待完成: 请把这些条目中从含有“Follow the Mobile SDK Documentation link”的那一行起、直到条目末尾的各行（两端都算在内）改写成 Markdown 表格，列名用“序号”和“内容”，跳过空行，答案里不要放图片。

[用于定位文本和元素的条目]
>>>>

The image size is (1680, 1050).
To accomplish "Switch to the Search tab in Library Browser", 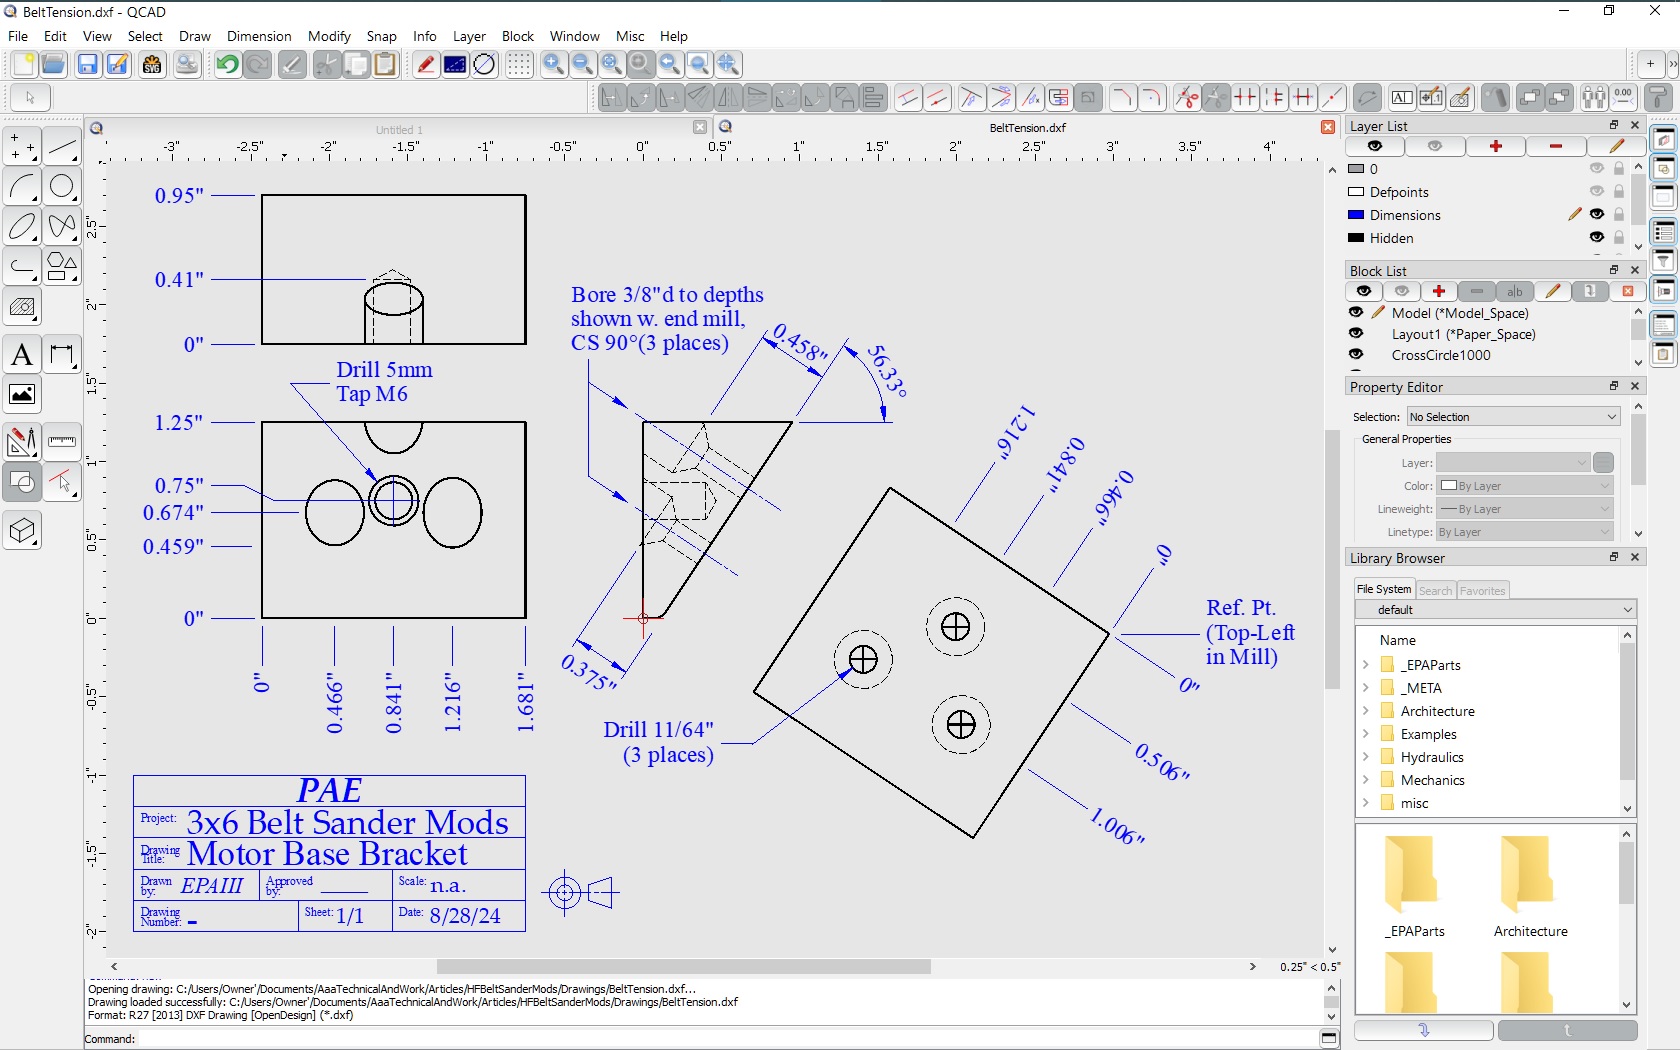I will 1435,591.
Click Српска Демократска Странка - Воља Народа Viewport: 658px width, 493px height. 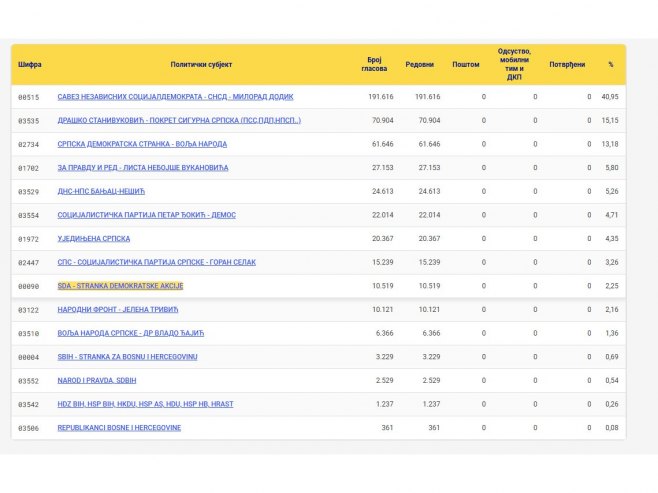coord(142,144)
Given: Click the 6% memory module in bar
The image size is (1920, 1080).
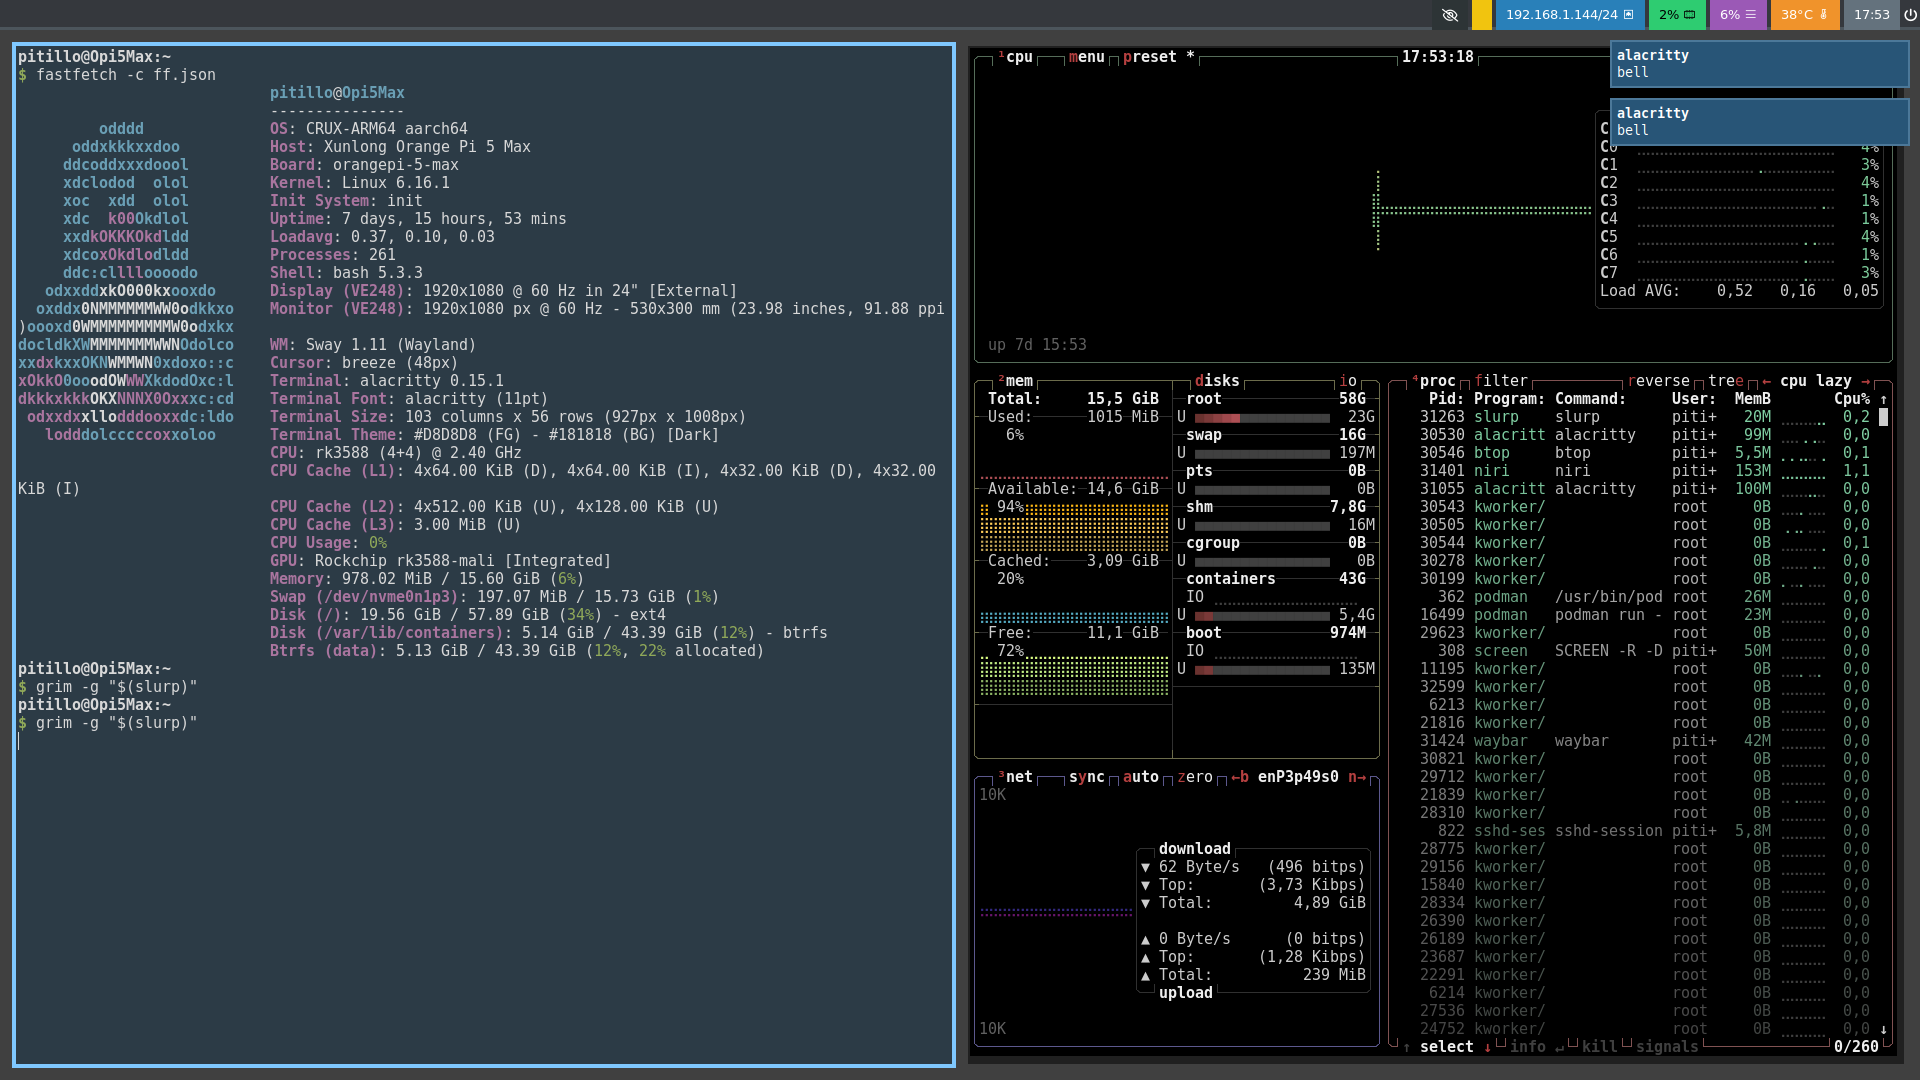Looking at the screenshot, I should pyautogui.click(x=1738, y=15).
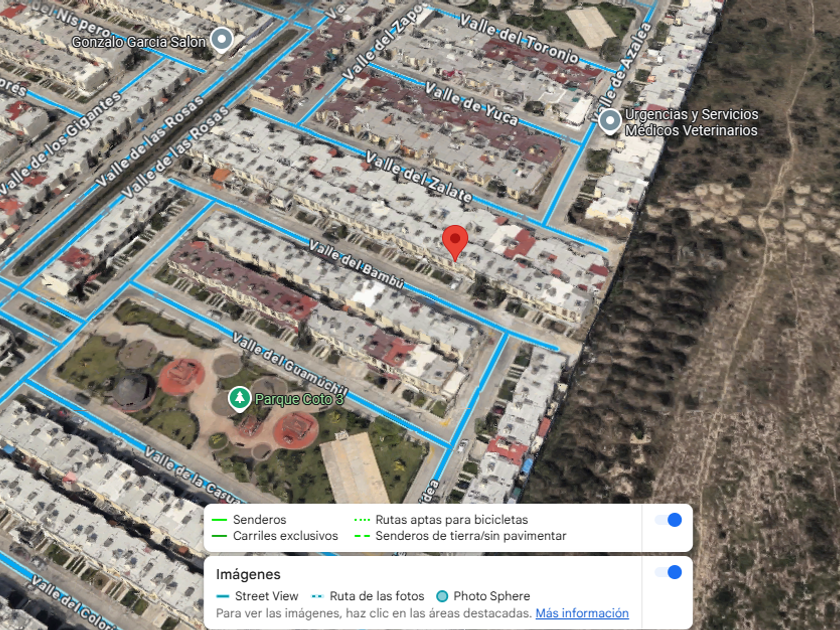Click the Senderos green line legend icon

click(x=220, y=520)
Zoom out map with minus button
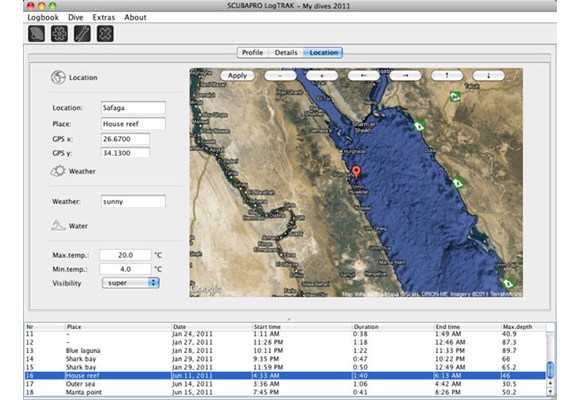 (280, 75)
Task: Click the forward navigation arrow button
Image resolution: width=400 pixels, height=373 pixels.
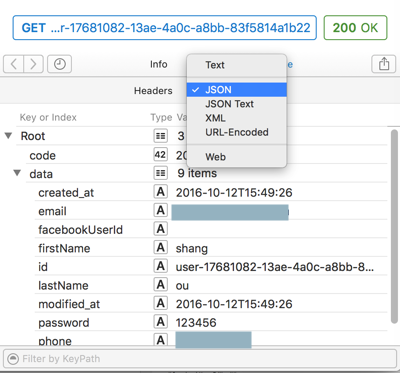Action: click(x=33, y=64)
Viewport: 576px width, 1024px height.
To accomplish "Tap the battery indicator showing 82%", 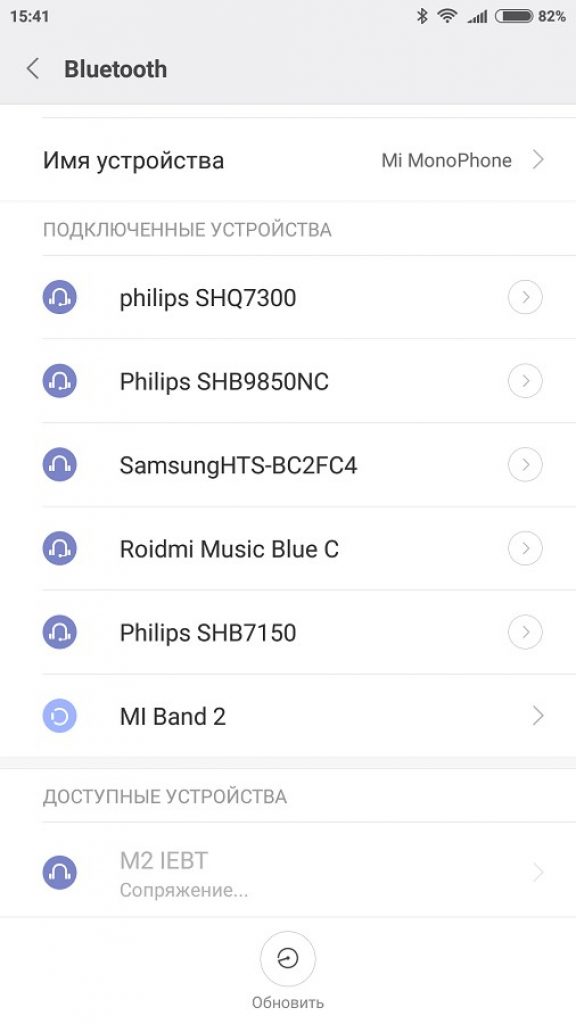I will (x=530, y=16).
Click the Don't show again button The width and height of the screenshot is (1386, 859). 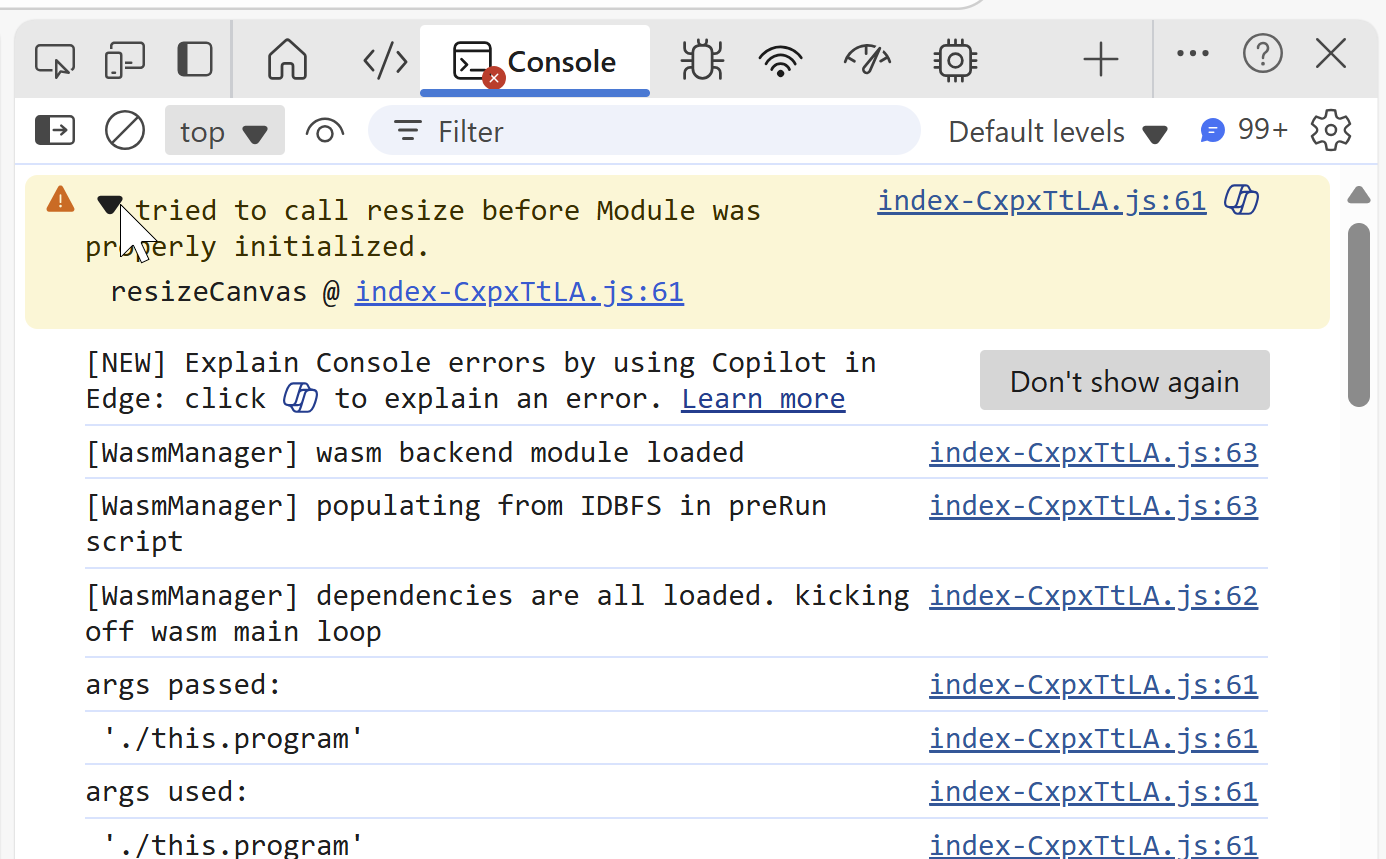click(x=1124, y=381)
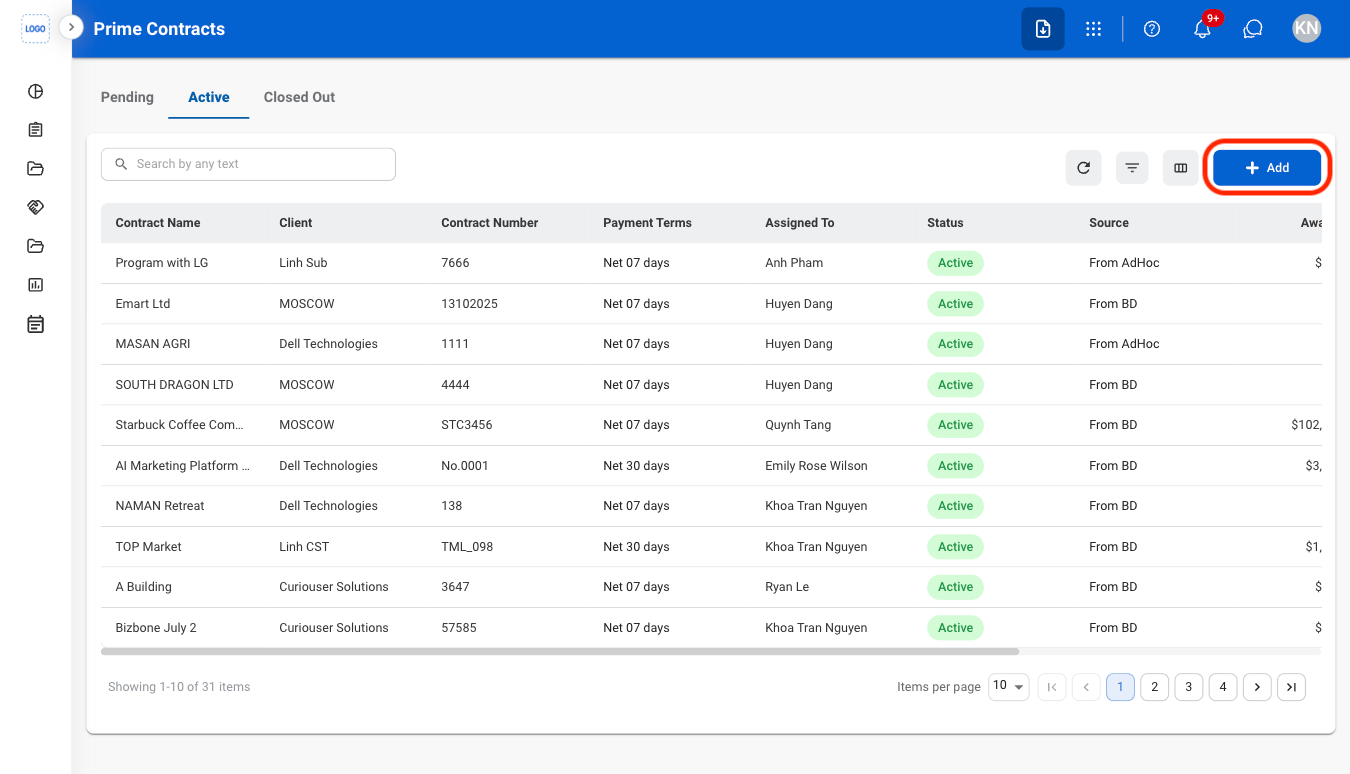Open the filter list icon
Image resolution: width=1350 pixels, height=774 pixels.
click(x=1132, y=168)
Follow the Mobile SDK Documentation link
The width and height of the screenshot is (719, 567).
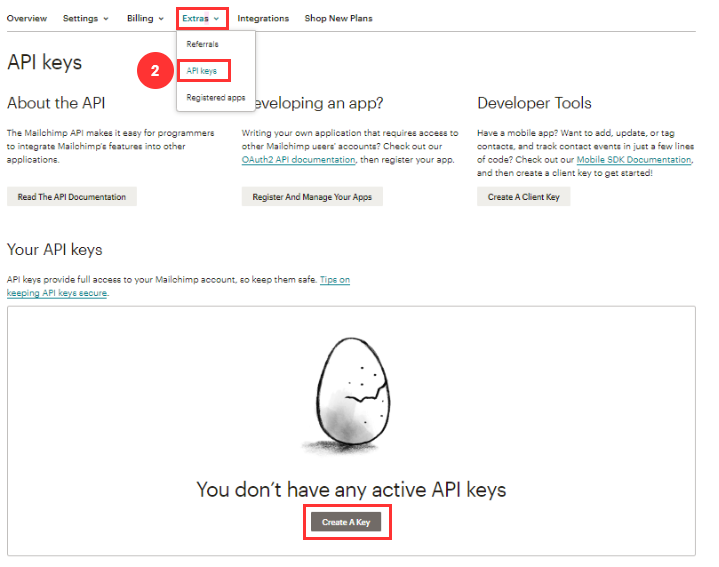pyautogui.click(x=633, y=159)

<<<<

问题解答:
| 序号 | 内容 |
|---|---|
| 1 | Follow the Mobile SDK Documentation link |
| 2 | The width and height of the screenshot is (719, 567). |
| 3 | pyautogui.click(x=633, y=159) |